Stored data entries:
++++
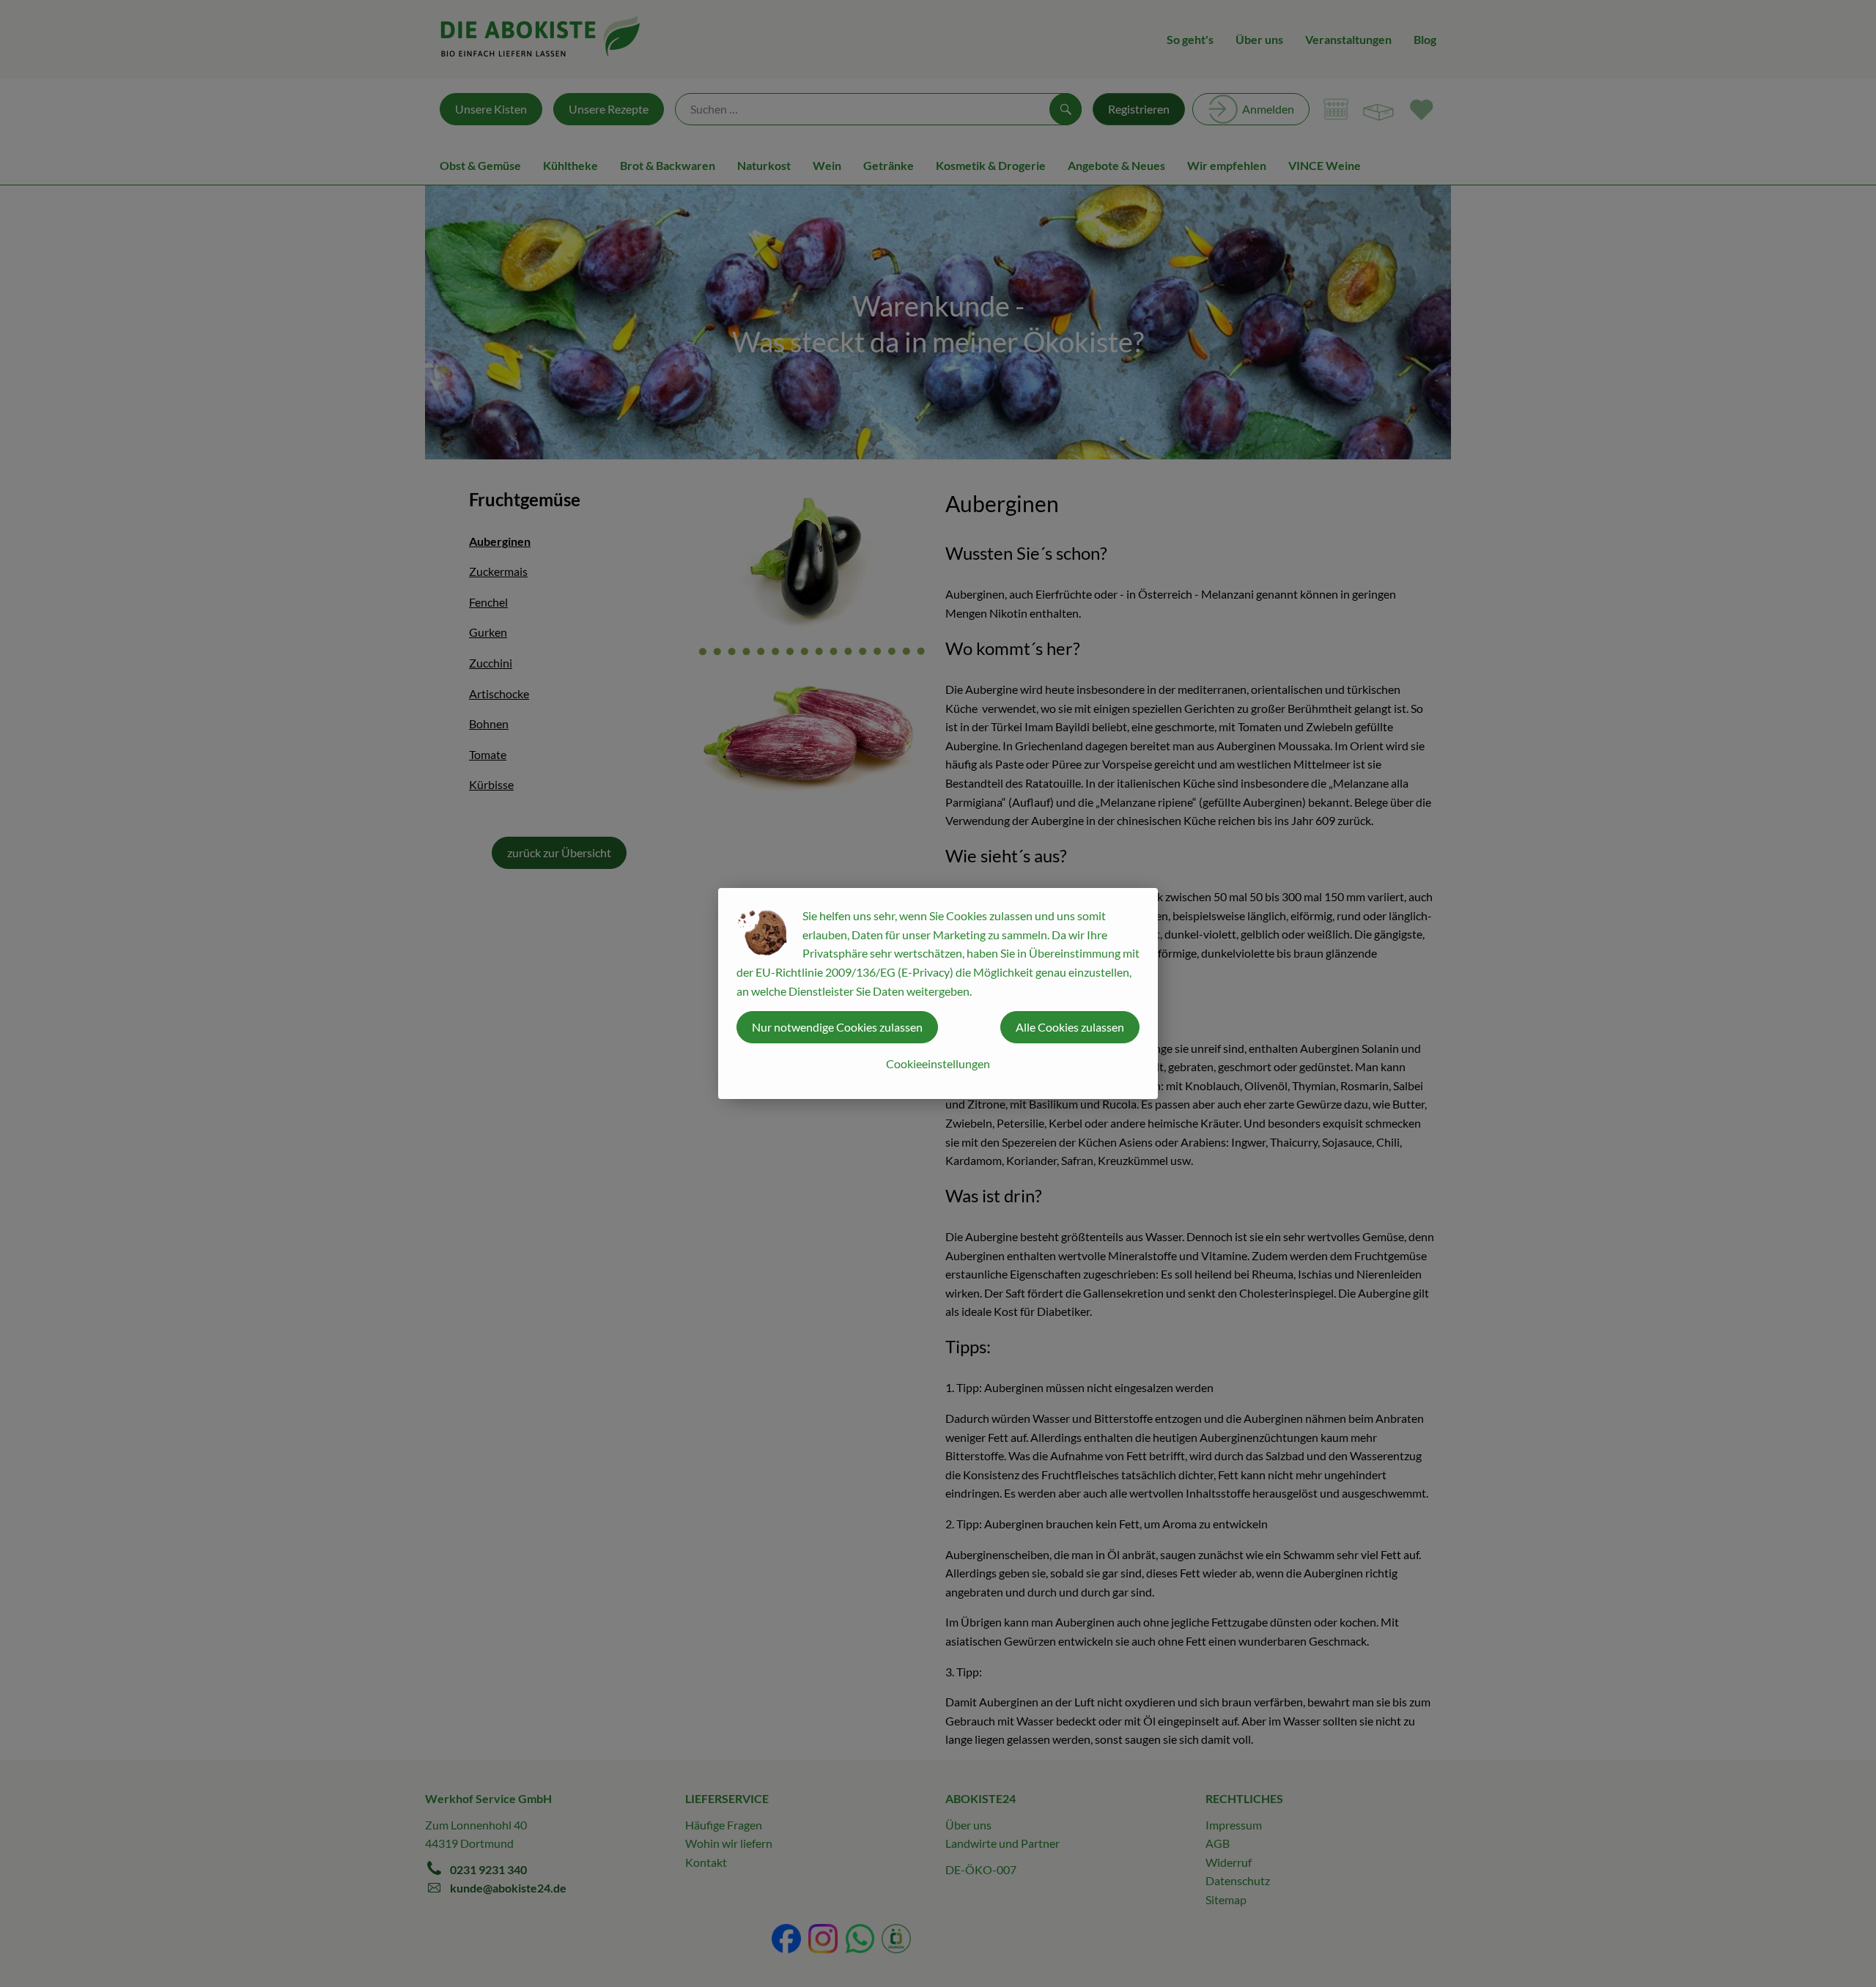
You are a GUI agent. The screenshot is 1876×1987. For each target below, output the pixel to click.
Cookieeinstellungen (938, 1063)
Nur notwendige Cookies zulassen (837, 1027)
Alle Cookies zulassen (1070, 1027)
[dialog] (938, 993)
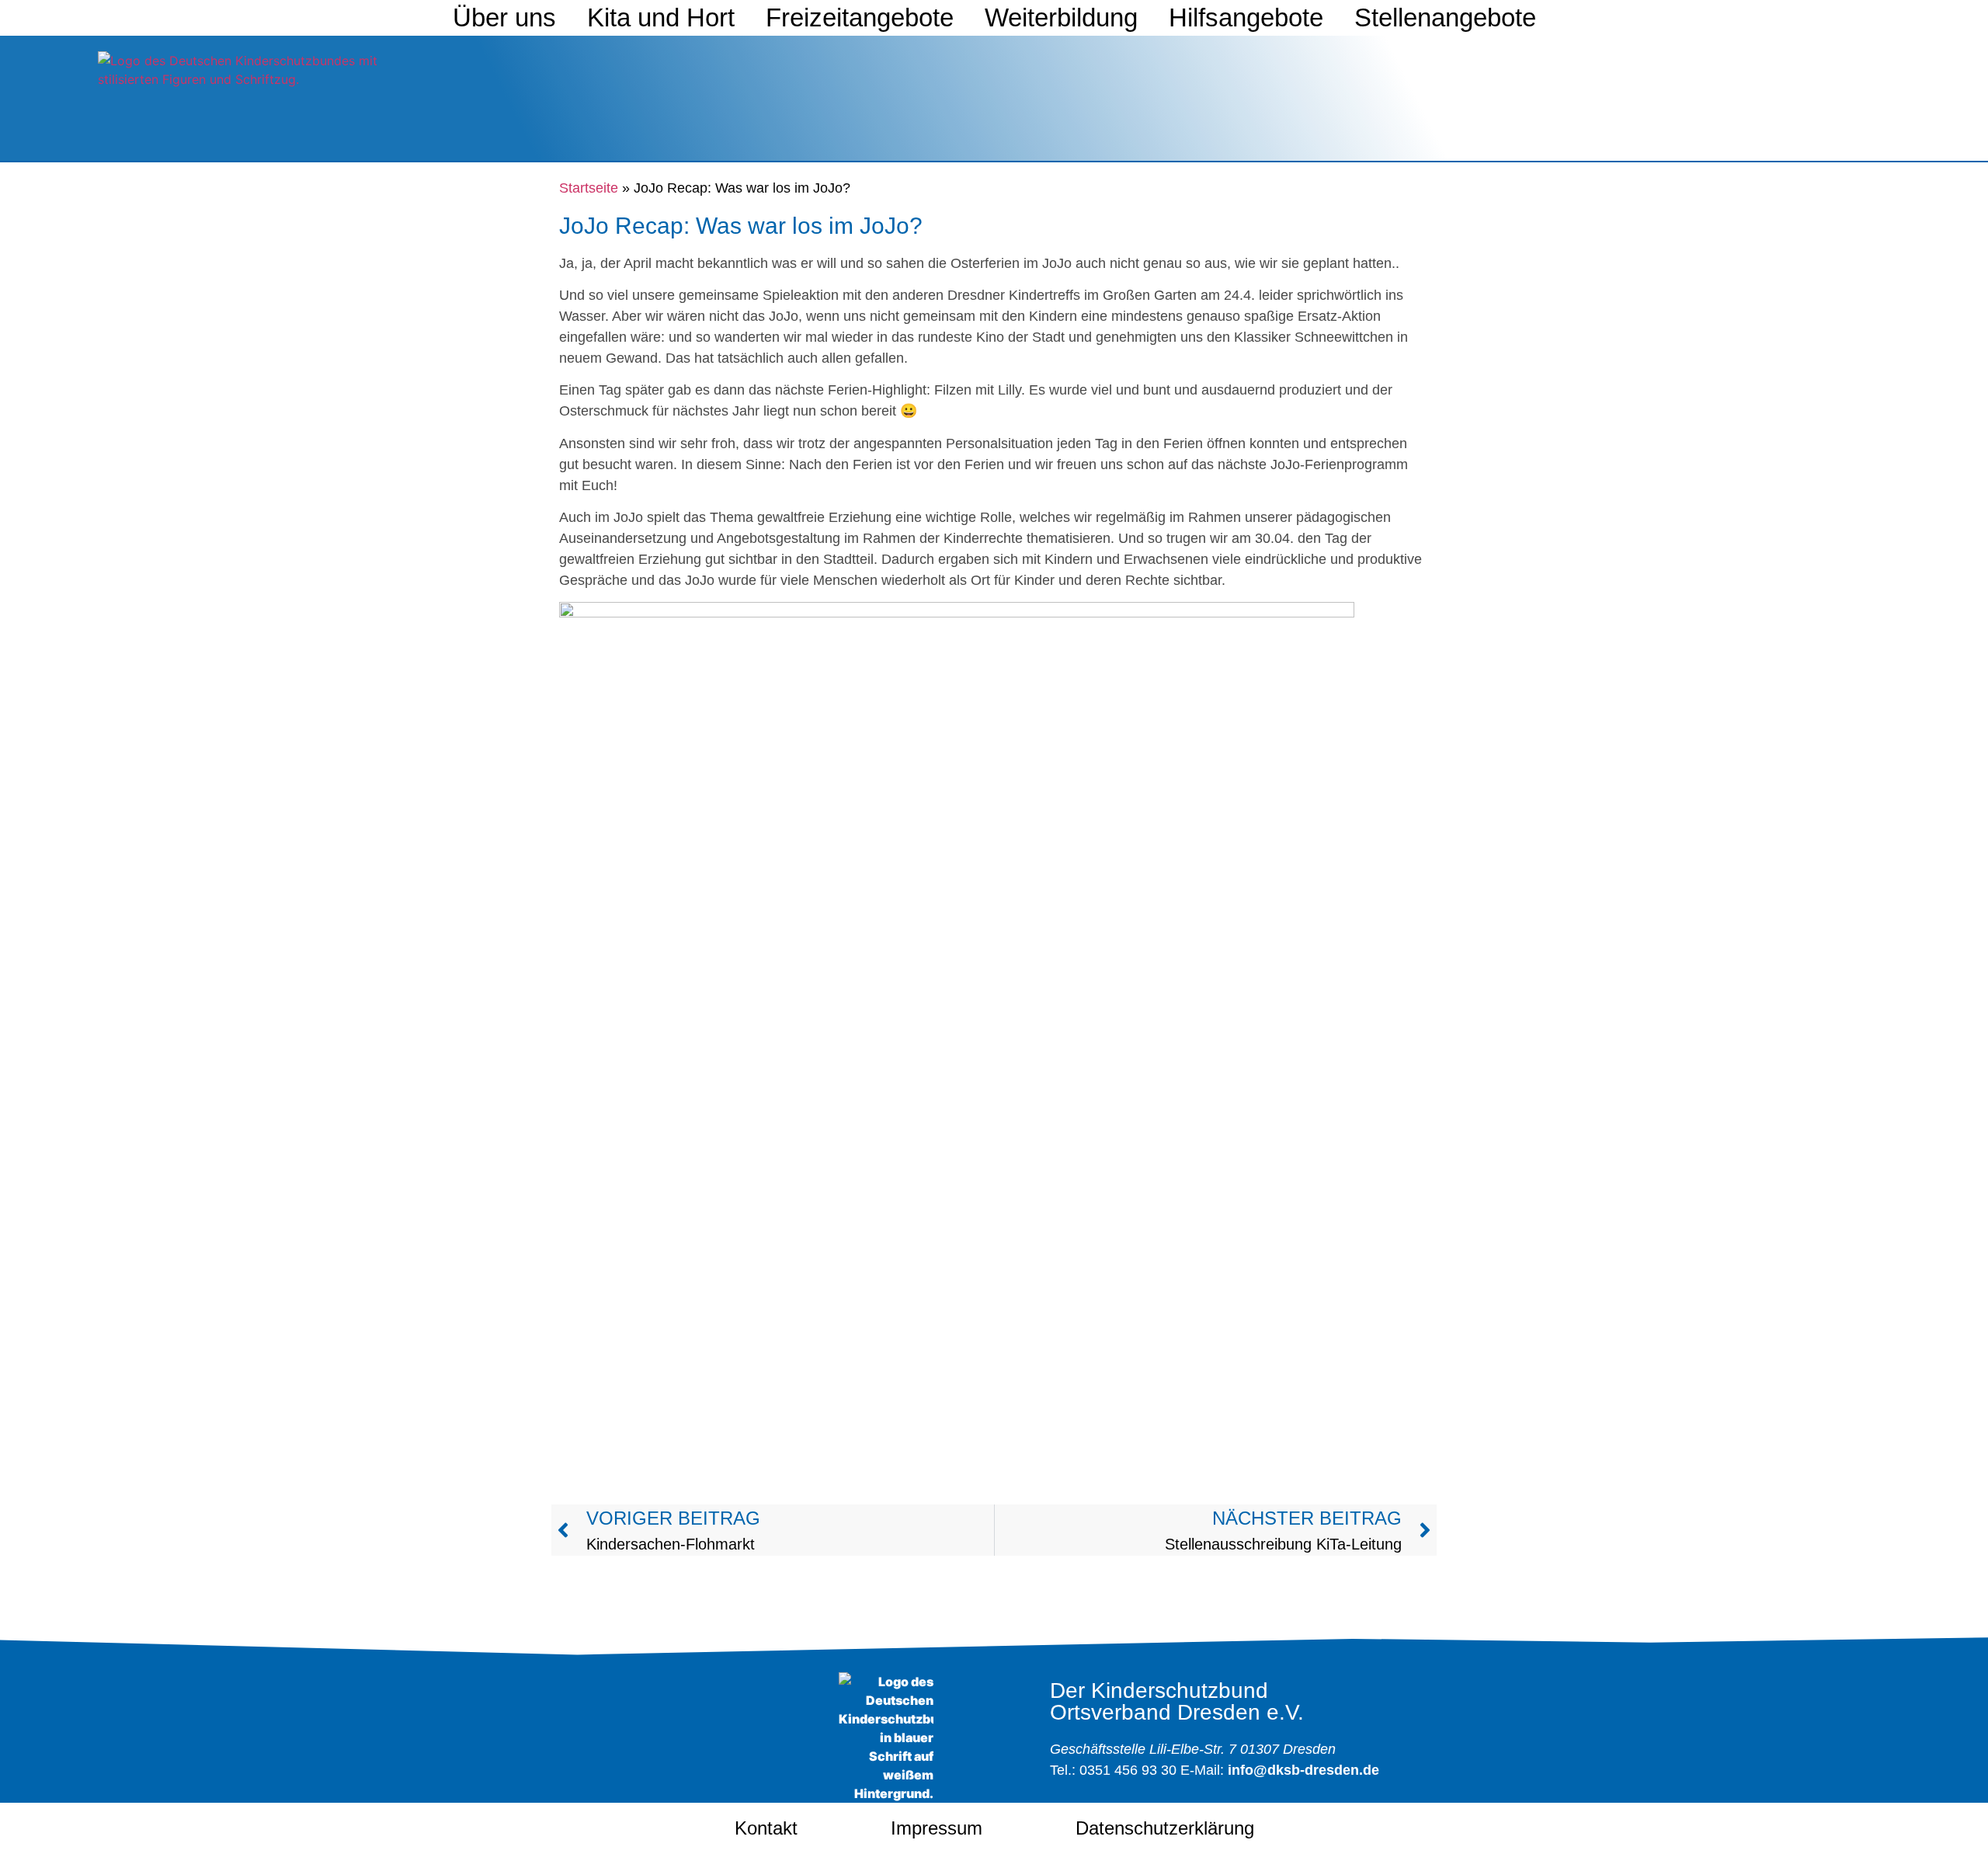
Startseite (588, 188)
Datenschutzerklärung (1165, 1827)
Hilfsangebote (1246, 17)
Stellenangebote (1445, 17)
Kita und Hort (661, 17)
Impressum (936, 1827)
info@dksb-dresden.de (1303, 1770)
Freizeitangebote (860, 17)
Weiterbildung (1061, 17)
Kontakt (766, 1827)
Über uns (504, 17)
++++
| Task description |
Exactly the lines from the one containing "Freizeitangebote (860, 17)" through the end of the entries above must be output, and no others.

| Reply |
Freizeitangebote (860, 17)
Weiterbildung (1061, 17)
Kontakt (766, 1827)
Über uns (504, 17)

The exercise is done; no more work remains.